Microgramma tuberosa
- Conservation status: Endangered (IUCN 3.1)

Scientific classification
- Kingdom: Plantae
- Clade: Tracheophytes
- Division: Polypodiophyta
- Class: Polypodiopsida
- Order: Polypodiales
- Suborder: Polypodiineae
- Family: Polypodiaceae
- Genus: Microgramma
- Species: M. tuberosa
- Binomial name: Microgramma tuberosa (Maxon) Lellinger
- Synonyms: Polypodium tuberosum Maxon Solanopteris tuberosum (Maxon) Rauh

= Microgramma tuberosa =

- Genus: Microgramma
- Species: tuberosa
- Authority: (Maxon) Lellinger
- Conservation status: EN
- Synonyms: Polypodium tuberosum Maxon, Solanopteris tuberosum (Maxon) Rauh

Species of fern

Microgramma tuberosa is a species of fern in the family Polypodiaceae. It is endemic to Ecuador. It is threatened by habitat loss.

==Description==
The rhizome is 2 to 3.5 mm thick and shaped like a rope, branching occasionally. It bears small, firm scales appressed to the surface, densely covering it and occasionally overlapping. They are chestnut brown in color, with pale borders that are erose to denticulate. They vary considerably in form and shape, from almost round and 0.5 mm long to ovate with a long-acuminate apex, 1.5 mm (occasionally 2.0 mm) long, and generally persist on the rhizome when mature.

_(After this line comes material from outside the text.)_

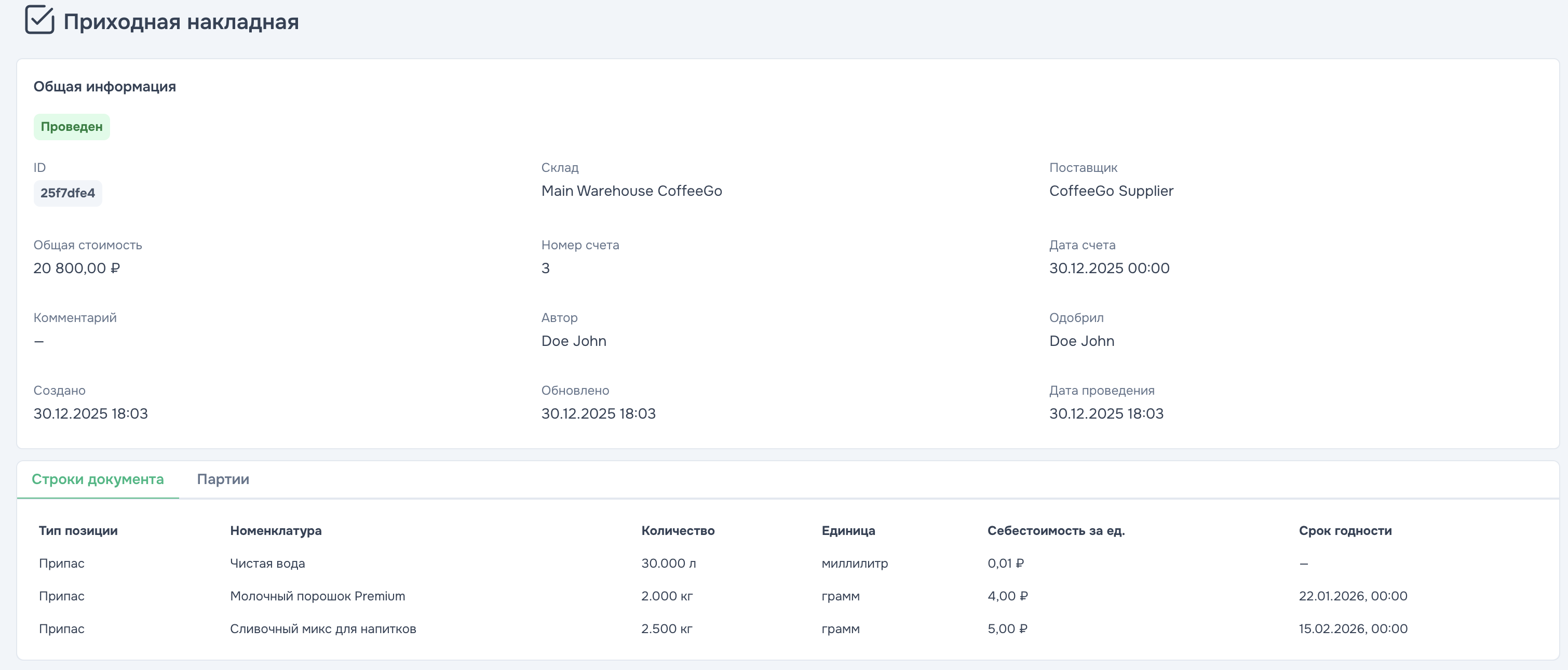Click the total cost 20 800,00 ₽
The image size is (1568, 670).
click(77, 269)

Like other members of subgenus Solanopteris, the rhizome bears hollow tubers, formed from modified branches of the rhizome. These are borne directly on the rhizome, without a stalk, are roughly globular in shape, and are covered by the same scales as the rest of the rhizome.

==Taxonomy==
The species was first described as Polypodium tuberosum by William Ralph Maxon in 1943. He based his description on two specimens collected near La Chonta, Ecuador by Joseph Nelson Rose et al. in 1918 and deposited at the United States National Herbarium. The name tuberosum presumably refers to the presence of tubers on the rhizome. In 1973, Werner Rauh transferred this species into the genus Solanopteris, erected by Edwin Copeland in 1951 for a similar species, which he distinguished from Microgramma on the basis of the domatia on the rhizome, irregularly netted venation, and the fleshy texture of its leaf blades. David B. Lellinger considered the characters cited by Copeland insufficient to recognize a separate genus, and preferred to recognize Solanopteris as a subgenus of Microgramma. He did not transfer this species to Microgramma until 1984, in preparation for publishing a catalog of fern type specimens at the National Herbarium.

There are relatively few collections of the species, and it may be identical with Microgramma bismarckii, a similar species native to Ecuador and Peru.

==Distribution and habitat==
Its natural habitat is subtropical or tropical moist lowland forests, where it grows as an epiphyte. It is known only from a few collections in Ecuador.